**Task directions**
Swap "triangle" for "square" everywhere in the listing below and repeat every line with nothing else changed. Leave the pictures out of your answer.

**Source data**
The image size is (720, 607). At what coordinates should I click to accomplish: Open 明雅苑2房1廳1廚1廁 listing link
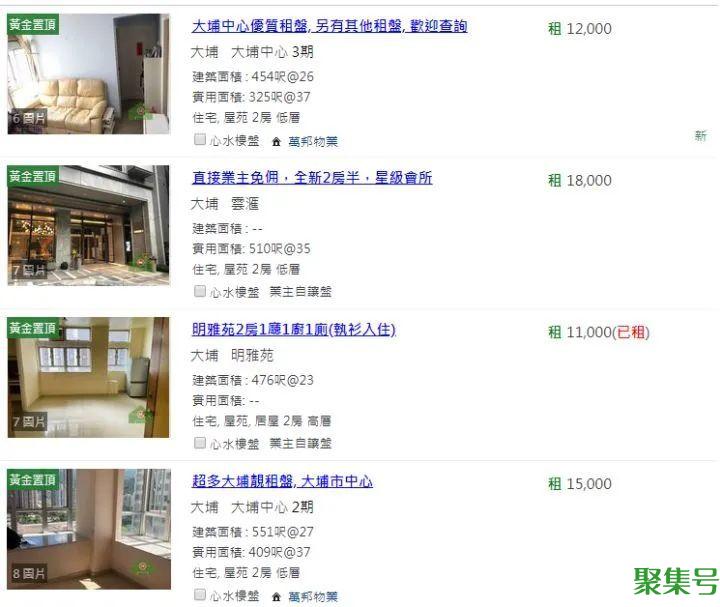click(x=294, y=330)
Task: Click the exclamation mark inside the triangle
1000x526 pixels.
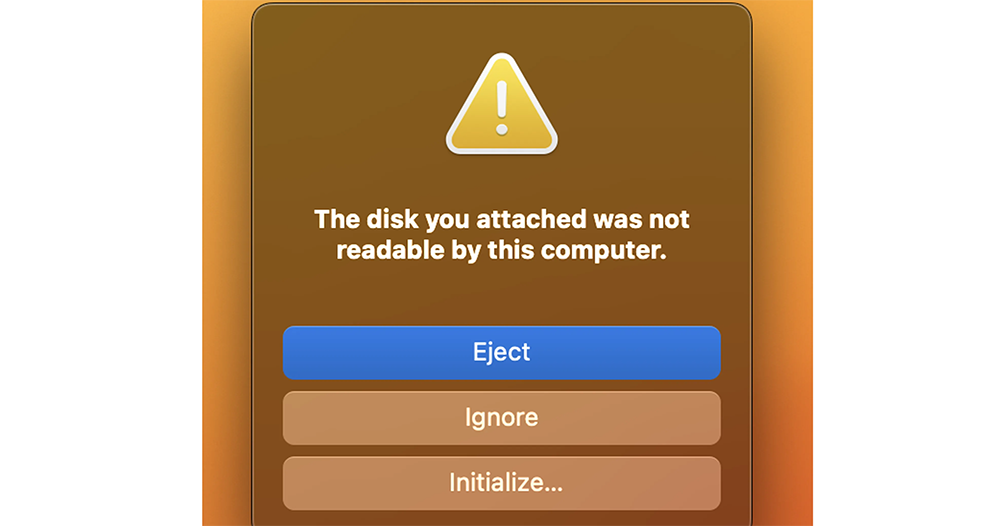Action: 502,107
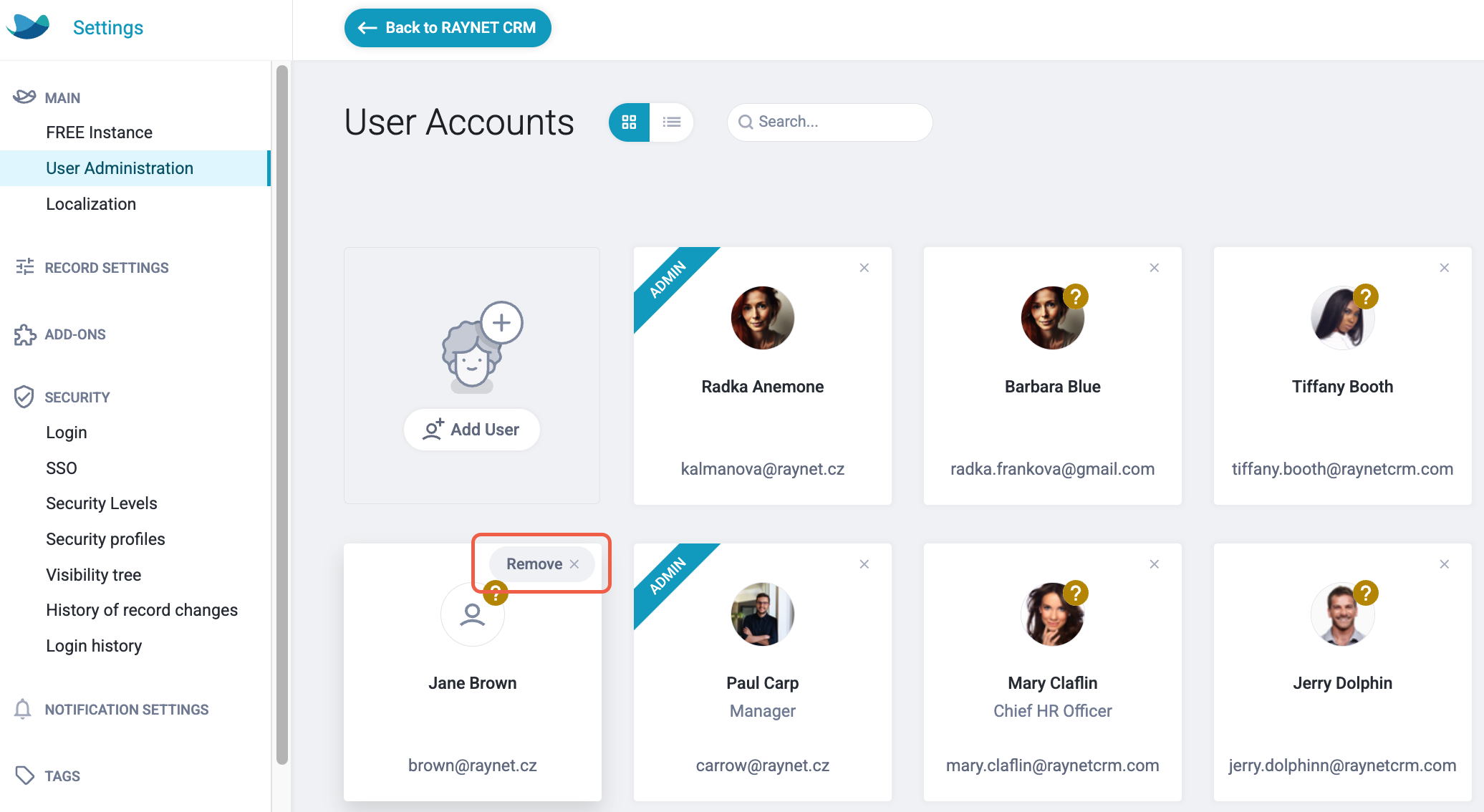Expand the Add-ons section
The image size is (1484, 812).
[x=74, y=334]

**Written response**
The image size is (720, 607). At what coordinates should I click to accomplish: Open 明雅苑2房1廳1廚1廁 listing link
click(x=294, y=330)
Task: Click the exclamation mark inside the square
1000x526 pixels.
Action: 502,107
Expand the Add-ons section
The image size is (1484, 812).
[x=74, y=334]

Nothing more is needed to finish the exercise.